Task to carry out:
Please take the records that follow and repeat exactly the lines starting with the line with "Click the Inter" and going on through the line with "Task: Delete the".
** Supplied records follows **
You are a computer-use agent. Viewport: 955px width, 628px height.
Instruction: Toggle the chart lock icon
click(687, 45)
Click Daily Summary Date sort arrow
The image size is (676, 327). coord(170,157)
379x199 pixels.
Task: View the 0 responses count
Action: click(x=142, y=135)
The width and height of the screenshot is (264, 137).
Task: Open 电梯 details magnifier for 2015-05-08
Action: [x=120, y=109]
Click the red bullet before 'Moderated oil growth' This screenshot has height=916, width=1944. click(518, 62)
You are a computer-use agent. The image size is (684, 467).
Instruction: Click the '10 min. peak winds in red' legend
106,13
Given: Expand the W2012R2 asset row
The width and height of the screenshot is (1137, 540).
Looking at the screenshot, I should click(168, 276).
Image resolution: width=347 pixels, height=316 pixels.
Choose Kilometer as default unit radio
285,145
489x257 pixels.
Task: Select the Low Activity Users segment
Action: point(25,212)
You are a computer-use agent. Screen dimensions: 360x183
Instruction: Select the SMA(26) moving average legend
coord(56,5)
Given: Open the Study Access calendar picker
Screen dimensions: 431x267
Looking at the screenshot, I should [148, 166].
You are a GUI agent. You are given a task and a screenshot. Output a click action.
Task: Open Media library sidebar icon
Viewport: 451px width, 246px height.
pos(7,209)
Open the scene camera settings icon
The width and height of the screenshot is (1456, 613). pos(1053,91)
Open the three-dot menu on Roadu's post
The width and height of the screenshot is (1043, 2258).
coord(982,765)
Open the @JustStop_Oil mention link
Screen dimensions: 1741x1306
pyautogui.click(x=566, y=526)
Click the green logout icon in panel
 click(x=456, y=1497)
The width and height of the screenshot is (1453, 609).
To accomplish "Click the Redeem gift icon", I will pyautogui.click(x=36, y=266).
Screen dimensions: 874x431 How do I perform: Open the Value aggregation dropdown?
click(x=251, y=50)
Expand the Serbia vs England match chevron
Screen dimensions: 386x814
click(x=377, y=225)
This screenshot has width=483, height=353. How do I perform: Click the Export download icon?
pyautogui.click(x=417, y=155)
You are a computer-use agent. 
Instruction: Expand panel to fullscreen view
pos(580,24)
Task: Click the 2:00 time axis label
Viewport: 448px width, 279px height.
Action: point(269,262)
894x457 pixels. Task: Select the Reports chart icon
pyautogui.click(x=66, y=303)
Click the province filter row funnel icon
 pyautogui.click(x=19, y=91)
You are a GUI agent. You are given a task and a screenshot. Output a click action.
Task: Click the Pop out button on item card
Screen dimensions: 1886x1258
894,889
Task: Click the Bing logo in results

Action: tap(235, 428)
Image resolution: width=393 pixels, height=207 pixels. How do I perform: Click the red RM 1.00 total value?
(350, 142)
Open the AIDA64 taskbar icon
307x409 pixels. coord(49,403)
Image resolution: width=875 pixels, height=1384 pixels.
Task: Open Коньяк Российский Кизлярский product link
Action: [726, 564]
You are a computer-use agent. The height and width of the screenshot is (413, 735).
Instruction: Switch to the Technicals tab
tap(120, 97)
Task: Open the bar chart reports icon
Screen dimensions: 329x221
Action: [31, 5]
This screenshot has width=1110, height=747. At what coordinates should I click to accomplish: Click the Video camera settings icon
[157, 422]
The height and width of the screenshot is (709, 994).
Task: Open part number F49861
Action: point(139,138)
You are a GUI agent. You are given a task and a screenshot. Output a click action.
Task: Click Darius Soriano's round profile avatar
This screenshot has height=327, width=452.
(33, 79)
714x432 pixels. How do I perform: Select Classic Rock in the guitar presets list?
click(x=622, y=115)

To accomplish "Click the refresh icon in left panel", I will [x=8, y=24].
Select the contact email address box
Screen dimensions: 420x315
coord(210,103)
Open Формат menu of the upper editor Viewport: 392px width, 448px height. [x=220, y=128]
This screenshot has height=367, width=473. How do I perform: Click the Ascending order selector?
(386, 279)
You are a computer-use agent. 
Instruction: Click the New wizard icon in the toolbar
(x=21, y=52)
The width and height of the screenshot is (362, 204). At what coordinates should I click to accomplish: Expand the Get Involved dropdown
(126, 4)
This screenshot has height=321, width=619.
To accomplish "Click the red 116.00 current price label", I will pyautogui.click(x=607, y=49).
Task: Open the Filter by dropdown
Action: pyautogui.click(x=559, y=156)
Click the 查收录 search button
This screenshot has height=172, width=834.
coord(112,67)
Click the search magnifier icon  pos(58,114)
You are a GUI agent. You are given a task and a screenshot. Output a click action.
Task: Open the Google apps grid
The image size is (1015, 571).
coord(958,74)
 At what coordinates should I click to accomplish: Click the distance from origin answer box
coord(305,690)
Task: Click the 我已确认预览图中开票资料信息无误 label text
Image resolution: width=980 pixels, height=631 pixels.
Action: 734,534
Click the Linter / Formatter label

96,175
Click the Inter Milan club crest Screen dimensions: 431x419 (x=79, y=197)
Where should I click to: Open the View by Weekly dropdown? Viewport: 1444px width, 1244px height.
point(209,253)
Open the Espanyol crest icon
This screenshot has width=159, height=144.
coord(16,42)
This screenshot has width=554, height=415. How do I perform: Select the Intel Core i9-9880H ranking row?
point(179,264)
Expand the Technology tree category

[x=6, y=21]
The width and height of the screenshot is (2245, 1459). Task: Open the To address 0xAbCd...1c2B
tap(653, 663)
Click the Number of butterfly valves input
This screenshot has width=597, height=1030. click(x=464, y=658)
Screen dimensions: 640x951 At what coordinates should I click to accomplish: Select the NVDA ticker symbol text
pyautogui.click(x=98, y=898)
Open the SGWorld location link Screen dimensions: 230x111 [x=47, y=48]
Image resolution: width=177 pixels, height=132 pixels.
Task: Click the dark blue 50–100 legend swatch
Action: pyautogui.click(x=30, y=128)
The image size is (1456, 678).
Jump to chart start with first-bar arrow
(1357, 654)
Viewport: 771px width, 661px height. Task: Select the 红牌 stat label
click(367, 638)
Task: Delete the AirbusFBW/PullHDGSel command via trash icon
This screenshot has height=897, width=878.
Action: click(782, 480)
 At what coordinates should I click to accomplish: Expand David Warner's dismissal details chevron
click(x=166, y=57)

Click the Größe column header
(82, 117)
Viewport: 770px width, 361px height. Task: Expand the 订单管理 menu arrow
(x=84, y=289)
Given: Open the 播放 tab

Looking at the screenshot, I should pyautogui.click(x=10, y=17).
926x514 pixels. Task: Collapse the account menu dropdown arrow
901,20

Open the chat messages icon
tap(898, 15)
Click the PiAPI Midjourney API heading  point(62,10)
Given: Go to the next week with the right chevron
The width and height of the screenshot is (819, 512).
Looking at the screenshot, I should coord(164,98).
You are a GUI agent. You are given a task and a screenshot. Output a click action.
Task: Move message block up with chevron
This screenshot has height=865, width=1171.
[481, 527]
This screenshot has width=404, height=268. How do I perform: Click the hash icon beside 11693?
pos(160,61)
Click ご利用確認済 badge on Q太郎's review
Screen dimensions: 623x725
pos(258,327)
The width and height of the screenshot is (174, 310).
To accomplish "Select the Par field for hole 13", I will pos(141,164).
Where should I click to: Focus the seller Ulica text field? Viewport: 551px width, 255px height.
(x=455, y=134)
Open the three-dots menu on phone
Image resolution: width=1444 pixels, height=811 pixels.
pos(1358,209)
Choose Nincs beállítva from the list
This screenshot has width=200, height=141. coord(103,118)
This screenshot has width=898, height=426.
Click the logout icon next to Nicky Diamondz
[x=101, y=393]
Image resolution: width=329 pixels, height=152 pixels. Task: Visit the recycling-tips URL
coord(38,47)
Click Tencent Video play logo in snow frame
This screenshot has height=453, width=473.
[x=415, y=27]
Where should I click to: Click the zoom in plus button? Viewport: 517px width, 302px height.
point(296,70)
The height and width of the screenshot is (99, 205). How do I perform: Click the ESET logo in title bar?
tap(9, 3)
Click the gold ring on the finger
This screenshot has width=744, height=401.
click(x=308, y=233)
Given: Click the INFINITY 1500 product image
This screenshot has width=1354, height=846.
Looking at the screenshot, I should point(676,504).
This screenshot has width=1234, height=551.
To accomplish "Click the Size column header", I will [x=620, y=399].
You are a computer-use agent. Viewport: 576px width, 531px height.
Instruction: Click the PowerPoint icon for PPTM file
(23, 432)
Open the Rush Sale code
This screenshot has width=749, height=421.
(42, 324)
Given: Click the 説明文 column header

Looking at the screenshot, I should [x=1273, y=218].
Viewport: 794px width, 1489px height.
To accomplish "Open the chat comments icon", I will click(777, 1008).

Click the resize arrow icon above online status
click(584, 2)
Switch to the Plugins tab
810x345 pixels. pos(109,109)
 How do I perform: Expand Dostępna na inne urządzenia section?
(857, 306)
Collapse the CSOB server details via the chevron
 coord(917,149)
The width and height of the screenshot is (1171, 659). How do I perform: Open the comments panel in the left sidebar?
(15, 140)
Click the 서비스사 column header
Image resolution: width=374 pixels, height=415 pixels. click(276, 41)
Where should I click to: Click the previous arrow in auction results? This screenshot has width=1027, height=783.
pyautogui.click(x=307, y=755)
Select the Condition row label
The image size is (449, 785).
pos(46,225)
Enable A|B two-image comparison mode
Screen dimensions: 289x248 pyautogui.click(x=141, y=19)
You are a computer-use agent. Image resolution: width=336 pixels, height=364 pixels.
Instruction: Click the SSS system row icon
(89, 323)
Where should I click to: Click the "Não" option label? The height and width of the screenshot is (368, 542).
** End of Supplied records **
Answer space:
Click the Inter Milan club crest Screen dimensions: 431x419 (x=79, y=197)
Where should I click to: Open the View by Weekly dropdown? Viewport: 1444px width, 1244px height.
point(209,253)
Open the Espanyol crest icon
This screenshot has width=159, height=144.
coord(16,42)
This screenshot has width=554, height=415. How do I perform: Select the Intel Core i9-9880H ranking row?
point(179,264)
Expand the Technology tree category

[x=6, y=21]
The width and height of the screenshot is (2245, 1459). Task: Open the To address 0xAbCd...1c2B
tap(653, 663)
Click the Number of butterfly valves input
This screenshot has width=597, height=1030. click(x=464, y=658)
Screen dimensions: 640x951 At what coordinates should I click to accomplish: Select the NVDA ticker symbol text
pyautogui.click(x=98, y=898)
Open the SGWorld location link Screen dimensions: 230x111 [x=47, y=48]
Image resolution: width=177 pixels, height=132 pixels.
Task: Click the dark blue 50–100 legend swatch
Action: pyautogui.click(x=30, y=128)
The image size is (1456, 678).
Jump to chart start with first-bar arrow
(1357, 654)
Viewport: 771px width, 661px height. Task: Select the 红牌 stat label
click(367, 638)
Task: Delete the AirbusFBW/PullHDGSel command via trash icon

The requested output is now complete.